来訪者
日も暮れ始めた夕刻時、隣町から帰宅した私と母はリビングでくつろいでいた。
「お茶でも入れましょうか」
と言って、母が立ち上がると、家の外で声がした。
どうやら来訪者がやってきたようだ。
応対に出た母は血相を変えて戻ってきた。
そして私に封書を差し出した。
「国王からの書状がアナタ宛に来たんだけど…… 」
母は落ち着かない様子で私が封を切るのを待っている。
私は身に覚えのない封書を開くと一通の手紙が入っていた。
ユウマ・リーベルト殿
この度貴公とその保護者及び後見人をエルカサ国王との謁見を許可する。
ついては明後日午前に迎えを寄越すので同乗されたし。
いかなる場合も拒否することは出来ず、拒否した場合反逆行為とみなされることを肝に銘じられよ。
「これどういうこと? 」
私は思わず言葉にした。
ぽかんとした僕に母は怒っているのか恐れているのかわからない表情で
「いったい何をしたの? 」
と問い詰められた。
「なにも。
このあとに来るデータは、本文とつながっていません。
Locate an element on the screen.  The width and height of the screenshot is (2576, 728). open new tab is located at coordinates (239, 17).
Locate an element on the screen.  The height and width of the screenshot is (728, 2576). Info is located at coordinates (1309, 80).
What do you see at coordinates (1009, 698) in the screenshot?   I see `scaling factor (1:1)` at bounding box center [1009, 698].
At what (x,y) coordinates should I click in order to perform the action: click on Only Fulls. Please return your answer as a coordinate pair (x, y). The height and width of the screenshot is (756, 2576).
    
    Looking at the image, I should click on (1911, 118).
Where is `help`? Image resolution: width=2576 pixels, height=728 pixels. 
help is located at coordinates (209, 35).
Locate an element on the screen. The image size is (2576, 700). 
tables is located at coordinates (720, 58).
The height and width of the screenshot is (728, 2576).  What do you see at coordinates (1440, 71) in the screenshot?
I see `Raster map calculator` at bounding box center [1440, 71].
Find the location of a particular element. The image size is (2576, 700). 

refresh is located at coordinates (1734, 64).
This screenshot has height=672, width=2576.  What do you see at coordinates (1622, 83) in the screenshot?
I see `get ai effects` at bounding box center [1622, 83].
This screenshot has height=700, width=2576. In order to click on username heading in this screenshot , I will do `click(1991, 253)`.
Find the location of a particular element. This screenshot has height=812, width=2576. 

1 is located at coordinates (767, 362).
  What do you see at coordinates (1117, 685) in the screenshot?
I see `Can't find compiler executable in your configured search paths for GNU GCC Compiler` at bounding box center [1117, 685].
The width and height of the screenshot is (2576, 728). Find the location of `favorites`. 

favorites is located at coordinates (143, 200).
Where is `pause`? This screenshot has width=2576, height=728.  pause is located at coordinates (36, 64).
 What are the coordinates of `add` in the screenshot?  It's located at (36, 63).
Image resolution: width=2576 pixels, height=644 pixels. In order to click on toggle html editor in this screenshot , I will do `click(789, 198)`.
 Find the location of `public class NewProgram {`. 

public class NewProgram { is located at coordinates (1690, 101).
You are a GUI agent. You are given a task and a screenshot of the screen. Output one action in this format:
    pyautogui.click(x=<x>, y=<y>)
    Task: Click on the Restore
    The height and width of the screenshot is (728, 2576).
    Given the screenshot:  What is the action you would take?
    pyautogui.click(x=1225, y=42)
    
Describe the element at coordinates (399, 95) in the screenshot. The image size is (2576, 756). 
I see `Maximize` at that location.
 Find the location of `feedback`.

身に覚えがないよ」
「そう…… よね」
母は状況を飲み込めずにいた。
こんな田舎町の小市民を国王が呼び出すということなどありえない。
母が困惑するは当然だ。
私自身もなにが起こっているのか全く訳が分からない。
しばらくすると父が帰宅した。
書面を見せた父も困惑していた。
「最近身の回りで変なことが起こるのは偶然なのか? 」
父がポツリと吐いた言葉に私はドキッとした。
魔獣に襲われた事や、王に召集されるなど私の身に覚えがないことなのだが、それすらも覚醒したことに因果が感じられた。
尤も、一部の事件の主犯であることは事実なのだが。
連日の騒動で両親はすっかり疲れ切っていた。
「別になにも悪いことした覚えはないし、なにかの手違いだよ。
もちろん褒められることをした覚えもないけどね。」
私がそう言うと、父は微かに笑って
「そうだな。謁見は避けられないし、王様と話す機会なんて一生に一度あるかだもんな!
観光気分で会いに行くか! 」
父は意気揚々と言ったつもりだろうが、あきらかに無理をしているのは傍目でわかった。
「なるようになるわよ」
母も父の気持ちを汲んで強がった。
私の目には母は半分自分に言い聞かせてるようにも映っていた。